──────── Exercise data ────────

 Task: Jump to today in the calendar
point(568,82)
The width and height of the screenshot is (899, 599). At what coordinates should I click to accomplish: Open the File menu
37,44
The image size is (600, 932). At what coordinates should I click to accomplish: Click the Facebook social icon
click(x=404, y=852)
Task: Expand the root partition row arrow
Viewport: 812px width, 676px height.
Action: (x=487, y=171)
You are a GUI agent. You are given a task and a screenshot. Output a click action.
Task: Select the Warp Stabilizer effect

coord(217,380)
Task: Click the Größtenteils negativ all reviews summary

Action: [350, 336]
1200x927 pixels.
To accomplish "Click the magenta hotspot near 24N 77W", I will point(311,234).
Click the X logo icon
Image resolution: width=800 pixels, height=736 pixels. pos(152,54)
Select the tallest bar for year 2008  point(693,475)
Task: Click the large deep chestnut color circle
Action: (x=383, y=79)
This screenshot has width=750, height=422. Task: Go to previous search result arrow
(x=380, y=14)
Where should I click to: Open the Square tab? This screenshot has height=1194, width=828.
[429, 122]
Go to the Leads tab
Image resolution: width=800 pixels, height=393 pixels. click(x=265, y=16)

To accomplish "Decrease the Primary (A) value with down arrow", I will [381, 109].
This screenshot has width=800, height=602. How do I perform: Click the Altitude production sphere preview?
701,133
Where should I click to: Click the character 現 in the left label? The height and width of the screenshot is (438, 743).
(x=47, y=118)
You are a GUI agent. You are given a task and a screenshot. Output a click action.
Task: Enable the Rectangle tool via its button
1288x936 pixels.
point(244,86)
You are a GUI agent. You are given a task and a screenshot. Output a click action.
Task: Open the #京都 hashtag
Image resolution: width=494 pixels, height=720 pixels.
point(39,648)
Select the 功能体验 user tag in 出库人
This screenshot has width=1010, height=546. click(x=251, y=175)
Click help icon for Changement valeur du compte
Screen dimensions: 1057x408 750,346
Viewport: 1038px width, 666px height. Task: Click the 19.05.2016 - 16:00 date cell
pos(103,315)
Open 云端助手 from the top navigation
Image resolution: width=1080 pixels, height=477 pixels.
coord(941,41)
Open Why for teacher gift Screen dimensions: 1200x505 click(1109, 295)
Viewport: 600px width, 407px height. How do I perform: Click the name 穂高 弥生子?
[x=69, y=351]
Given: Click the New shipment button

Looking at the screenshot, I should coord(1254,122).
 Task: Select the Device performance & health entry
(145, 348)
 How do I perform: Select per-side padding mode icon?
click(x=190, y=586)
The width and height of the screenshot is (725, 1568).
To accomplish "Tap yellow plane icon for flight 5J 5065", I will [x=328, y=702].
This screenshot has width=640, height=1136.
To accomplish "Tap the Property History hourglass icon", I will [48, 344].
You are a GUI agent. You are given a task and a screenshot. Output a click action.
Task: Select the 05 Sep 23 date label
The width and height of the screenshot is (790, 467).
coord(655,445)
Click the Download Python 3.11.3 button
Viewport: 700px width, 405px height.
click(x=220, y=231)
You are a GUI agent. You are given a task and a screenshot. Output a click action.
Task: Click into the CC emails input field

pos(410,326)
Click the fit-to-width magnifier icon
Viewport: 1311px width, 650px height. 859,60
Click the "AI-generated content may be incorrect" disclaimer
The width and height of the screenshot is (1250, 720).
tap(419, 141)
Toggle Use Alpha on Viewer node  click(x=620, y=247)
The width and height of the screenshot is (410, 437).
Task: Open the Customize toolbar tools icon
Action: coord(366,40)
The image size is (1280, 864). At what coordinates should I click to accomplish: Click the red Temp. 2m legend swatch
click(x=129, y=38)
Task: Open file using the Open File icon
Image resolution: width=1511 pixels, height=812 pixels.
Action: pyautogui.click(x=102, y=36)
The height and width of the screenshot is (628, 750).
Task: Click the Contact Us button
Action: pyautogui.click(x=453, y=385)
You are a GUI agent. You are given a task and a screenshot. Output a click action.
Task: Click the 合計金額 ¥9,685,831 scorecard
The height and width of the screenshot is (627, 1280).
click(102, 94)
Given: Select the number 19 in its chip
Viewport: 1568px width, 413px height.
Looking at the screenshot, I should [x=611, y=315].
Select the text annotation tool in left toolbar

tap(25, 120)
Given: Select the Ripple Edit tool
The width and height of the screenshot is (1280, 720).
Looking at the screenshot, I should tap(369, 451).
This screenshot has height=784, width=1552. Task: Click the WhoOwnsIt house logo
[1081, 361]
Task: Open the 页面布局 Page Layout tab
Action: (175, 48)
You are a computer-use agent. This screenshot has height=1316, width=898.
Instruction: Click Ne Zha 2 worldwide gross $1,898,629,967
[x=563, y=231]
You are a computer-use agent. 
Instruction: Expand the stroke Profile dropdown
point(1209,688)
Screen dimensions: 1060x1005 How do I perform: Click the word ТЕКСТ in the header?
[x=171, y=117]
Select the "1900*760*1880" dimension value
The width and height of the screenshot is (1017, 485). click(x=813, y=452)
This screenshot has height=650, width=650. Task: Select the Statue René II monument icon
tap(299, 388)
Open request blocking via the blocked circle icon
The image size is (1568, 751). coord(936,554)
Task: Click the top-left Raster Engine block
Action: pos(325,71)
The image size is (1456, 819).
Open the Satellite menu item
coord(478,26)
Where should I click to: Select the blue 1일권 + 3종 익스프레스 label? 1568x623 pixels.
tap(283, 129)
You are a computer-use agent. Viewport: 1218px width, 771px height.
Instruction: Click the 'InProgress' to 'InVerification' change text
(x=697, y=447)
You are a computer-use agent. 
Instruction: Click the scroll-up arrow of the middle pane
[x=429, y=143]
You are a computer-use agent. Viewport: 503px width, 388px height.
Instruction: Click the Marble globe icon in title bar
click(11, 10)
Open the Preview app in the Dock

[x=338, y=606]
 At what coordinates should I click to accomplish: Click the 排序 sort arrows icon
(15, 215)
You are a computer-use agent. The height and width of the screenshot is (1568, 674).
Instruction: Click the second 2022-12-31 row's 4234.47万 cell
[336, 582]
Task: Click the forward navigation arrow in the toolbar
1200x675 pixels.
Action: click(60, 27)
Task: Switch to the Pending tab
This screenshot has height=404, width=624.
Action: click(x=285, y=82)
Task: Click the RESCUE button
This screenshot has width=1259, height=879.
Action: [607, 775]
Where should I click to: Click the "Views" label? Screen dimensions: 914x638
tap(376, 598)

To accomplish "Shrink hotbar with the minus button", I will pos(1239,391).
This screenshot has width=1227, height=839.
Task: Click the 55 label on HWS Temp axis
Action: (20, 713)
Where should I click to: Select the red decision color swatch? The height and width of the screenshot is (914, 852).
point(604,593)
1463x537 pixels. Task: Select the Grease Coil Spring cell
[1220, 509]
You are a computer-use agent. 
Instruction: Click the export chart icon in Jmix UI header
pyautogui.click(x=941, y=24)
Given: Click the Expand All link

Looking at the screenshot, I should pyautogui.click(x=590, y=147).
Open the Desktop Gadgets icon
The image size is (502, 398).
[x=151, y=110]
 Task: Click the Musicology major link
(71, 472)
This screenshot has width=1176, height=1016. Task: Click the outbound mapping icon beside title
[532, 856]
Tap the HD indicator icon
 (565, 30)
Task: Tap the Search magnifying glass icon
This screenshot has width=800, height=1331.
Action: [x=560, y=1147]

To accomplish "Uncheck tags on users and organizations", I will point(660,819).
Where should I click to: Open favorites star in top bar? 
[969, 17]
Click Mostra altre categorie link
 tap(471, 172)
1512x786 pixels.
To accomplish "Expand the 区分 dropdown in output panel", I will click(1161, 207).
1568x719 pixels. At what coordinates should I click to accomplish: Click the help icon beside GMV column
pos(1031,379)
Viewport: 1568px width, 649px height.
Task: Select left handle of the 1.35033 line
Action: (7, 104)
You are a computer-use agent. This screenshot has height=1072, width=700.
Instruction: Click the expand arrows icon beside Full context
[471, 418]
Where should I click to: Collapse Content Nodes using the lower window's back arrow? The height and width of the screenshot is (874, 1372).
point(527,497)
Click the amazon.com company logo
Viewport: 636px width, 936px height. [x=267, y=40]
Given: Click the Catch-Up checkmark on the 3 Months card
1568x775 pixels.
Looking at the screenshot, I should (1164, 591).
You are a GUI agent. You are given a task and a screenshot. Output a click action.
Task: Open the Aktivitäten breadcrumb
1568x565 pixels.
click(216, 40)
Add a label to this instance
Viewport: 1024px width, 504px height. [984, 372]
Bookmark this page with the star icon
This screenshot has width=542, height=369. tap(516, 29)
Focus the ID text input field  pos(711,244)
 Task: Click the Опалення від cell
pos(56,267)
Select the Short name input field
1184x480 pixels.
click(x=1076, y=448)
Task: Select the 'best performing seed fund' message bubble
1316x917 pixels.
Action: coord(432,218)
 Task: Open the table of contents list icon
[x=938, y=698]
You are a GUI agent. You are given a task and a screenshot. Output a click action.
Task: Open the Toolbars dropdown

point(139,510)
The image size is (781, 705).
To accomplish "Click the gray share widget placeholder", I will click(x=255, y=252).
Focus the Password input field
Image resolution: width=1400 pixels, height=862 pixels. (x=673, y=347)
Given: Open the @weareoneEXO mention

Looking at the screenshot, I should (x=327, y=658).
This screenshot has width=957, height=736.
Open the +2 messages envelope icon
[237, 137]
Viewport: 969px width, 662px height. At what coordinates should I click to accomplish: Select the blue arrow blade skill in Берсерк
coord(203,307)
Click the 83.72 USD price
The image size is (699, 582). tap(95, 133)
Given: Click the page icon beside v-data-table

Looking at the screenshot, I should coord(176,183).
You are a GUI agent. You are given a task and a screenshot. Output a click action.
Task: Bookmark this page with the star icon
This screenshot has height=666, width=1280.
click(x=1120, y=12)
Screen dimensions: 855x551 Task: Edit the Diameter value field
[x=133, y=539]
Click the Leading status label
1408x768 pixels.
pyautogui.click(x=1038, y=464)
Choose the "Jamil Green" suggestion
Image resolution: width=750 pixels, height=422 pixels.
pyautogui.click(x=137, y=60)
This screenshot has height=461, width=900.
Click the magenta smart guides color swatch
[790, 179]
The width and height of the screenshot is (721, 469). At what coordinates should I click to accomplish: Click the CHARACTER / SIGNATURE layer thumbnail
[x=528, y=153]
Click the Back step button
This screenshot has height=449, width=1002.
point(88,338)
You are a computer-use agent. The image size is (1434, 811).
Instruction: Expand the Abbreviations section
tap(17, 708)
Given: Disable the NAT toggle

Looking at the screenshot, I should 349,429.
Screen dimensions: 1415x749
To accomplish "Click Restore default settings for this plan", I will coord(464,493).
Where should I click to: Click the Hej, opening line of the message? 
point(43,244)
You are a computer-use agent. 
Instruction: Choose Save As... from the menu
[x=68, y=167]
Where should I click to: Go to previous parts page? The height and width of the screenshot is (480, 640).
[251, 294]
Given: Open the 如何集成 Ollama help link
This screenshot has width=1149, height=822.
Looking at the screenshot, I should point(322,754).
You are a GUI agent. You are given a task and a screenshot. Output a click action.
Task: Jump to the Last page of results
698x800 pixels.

────────

* Activity *
Write out exactly the final stretch of the records: the line containing "Given: Open the 如何集成 Ollama help link" and every line after it, through the last, and nothing else.

* Final answer *
Given: Open the 如何集成 Ollama help link
This screenshot has width=1149, height=822.
Looking at the screenshot, I should point(322,754).
You are a GUI agent. You are given a task and a screenshot. Output a click action.
Task: Jump to the Last page of results
698x800 pixels.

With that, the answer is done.